TASK DESCRIPTION>
Please reproduce every line of the listing below without changing anything.

-- START OF SOURCE RECORDS --

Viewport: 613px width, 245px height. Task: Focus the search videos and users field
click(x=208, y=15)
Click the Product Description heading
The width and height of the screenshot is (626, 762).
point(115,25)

-- END OF SOURCE RECORDS --

SOLUTION TO THE EXERCISE>
Viewport: 613px width, 245px height. Task: Focus the search videos and users field
click(x=208, y=15)
Click the Product Description heading
The width and height of the screenshot is (626, 762).
point(115,25)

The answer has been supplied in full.